(Entries supplied)

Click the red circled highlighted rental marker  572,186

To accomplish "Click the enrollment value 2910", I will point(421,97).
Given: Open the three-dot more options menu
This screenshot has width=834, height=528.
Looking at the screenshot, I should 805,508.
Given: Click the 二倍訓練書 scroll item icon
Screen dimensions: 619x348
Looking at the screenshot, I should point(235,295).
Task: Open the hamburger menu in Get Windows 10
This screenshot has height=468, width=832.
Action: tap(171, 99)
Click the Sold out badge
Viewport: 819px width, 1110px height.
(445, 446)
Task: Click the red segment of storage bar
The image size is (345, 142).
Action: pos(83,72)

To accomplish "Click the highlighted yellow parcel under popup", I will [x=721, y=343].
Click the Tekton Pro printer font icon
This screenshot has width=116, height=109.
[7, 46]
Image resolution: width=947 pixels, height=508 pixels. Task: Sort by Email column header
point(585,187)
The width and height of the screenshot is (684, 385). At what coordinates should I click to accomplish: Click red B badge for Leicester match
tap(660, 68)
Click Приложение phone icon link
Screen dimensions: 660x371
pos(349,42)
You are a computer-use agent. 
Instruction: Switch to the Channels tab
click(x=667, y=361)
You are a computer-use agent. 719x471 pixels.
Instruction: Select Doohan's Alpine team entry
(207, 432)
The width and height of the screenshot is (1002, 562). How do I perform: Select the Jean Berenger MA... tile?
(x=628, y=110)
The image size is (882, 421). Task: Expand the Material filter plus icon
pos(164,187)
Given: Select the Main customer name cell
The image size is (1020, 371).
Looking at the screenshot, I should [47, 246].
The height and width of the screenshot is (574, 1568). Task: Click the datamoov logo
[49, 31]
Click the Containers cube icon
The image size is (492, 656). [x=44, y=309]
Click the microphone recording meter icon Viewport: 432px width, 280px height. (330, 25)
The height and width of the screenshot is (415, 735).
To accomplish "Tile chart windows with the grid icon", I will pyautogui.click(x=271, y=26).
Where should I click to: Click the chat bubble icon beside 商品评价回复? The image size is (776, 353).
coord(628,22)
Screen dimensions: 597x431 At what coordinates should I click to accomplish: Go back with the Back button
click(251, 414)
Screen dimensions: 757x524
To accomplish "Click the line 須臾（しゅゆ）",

(End Entries supplied)

> [Work to complete] What should come out is the exact run of lines from the one holding "Given: Select the Main customer name cell" through the end of the records above, and nothing besides.

> [Answer to the exercise]
Given: Select the Main customer name cell
The image size is (1020, 371).
Looking at the screenshot, I should [47, 246].
The height and width of the screenshot is (574, 1568). Task: Click the datamoov logo
[49, 31]
Click the Containers cube icon
The image size is (492, 656). [x=44, y=309]
Click the microphone recording meter icon Viewport: 432px width, 280px height. (330, 25)
The height and width of the screenshot is (415, 735).
To accomplish "Tile chart windows with the grid icon", I will pyautogui.click(x=271, y=26).
Where should I click to: Click the chat bubble icon beside 商品评价回复? The image size is (776, 353).
coord(628,22)
Screen dimensions: 597x431 At what coordinates should I click to accomplish: Go back with the Back button
click(251, 414)
Screen dimensions: 757x524
To accomplish "Click the line 須臾（しゅゆ）",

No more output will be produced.